#### Work request:
The answer should be an exact copy of the data.

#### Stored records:
§ §

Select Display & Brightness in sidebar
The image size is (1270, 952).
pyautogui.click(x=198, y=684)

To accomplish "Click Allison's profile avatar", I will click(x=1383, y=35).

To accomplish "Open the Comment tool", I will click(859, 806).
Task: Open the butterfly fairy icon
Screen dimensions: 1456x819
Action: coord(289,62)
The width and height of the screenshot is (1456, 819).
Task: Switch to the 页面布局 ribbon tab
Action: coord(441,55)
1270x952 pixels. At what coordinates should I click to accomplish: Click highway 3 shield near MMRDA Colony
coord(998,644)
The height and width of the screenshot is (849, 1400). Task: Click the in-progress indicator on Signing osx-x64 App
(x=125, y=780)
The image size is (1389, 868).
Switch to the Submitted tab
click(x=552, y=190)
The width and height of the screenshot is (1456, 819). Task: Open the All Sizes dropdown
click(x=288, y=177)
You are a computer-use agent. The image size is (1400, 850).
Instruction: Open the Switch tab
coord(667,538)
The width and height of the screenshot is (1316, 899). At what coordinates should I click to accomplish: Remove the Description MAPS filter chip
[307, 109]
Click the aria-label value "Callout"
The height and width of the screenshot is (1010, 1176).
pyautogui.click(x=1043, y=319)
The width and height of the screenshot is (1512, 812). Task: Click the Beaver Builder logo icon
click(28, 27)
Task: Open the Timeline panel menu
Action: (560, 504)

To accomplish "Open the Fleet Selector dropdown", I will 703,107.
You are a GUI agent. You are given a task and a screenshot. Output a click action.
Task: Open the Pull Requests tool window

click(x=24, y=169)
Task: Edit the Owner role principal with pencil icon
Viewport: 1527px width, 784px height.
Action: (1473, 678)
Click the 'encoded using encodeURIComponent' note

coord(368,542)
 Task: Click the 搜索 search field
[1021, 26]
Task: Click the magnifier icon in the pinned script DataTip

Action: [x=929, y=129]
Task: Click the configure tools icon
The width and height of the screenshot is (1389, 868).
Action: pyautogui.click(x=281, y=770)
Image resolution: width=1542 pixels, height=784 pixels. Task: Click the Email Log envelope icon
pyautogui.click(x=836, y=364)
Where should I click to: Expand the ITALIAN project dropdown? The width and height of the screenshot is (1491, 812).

§ §

#### Exercise answer:
Select Display & Brightness in sidebar
The image size is (1270, 952).
pyautogui.click(x=198, y=684)

To accomplish "Click Allison's profile avatar", I will click(x=1383, y=35).

To accomplish "Open the Comment tool", I will click(859, 806).
Task: Open the butterfly fairy icon
Screen dimensions: 1456x819
Action: coord(289,62)
The width and height of the screenshot is (1456, 819).
Task: Switch to the 页面布局 ribbon tab
Action: coord(441,55)
1270x952 pixels. At what coordinates should I click to accomplish: Click highway 3 shield near MMRDA Colony
coord(998,644)
The height and width of the screenshot is (849, 1400). Task: Click the in-progress indicator on Signing osx-x64 App
(x=125, y=780)
The image size is (1389, 868).
Switch to the Submitted tab
click(x=552, y=190)
The width and height of the screenshot is (1456, 819). Task: Open the All Sizes dropdown
click(x=288, y=177)
You are a computer-use agent. The image size is (1400, 850).
Instruction: Open the Switch tab
coord(667,538)
The width and height of the screenshot is (1316, 899). At what coordinates should I click to accomplish: Remove the Description MAPS filter chip
[307, 109]
Click the aria-label value "Callout"
The height and width of the screenshot is (1010, 1176).
pyautogui.click(x=1043, y=319)
The width and height of the screenshot is (1512, 812). Task: Click the Beaver Builder logo icon
click(28, 27)
Task: Open the Timeline panel menu
Action: (560, 504)

To accomplish "Open the Fleet Selector dropdown", I will 703,107.
You are a GUI agent. You are given a task and a screenshot. Output a click action.
Task: Open the Pull Requests tool window

click(x=24, y=169)
Task: Edit the Owner role principal with pencil icon
Viewport: 1527px width, 784px height.
Action: (1473, 678)
Click the 'encoded using encodeURIComponent' note

coord(368,542)
 Task: Click the 搜索 search field
[1021, 26]
Task: Click the magnifier icon in the pinned script DataTip

Action: [x=929, y=129]
Task: Click the configure tools icon
The width and height of the screenshot is (1389, 868).
Action: pyautogui.click(x=281, y=770)
Image resolution: width=1542 pixels, height=784 pixels. Task: Click the Email Log envelope icon
pyautogui.click(x=836, y=364)
Where should I click to: Expand the ITALIAN project dropdown? The width and height of the screenshot is (1491, 812).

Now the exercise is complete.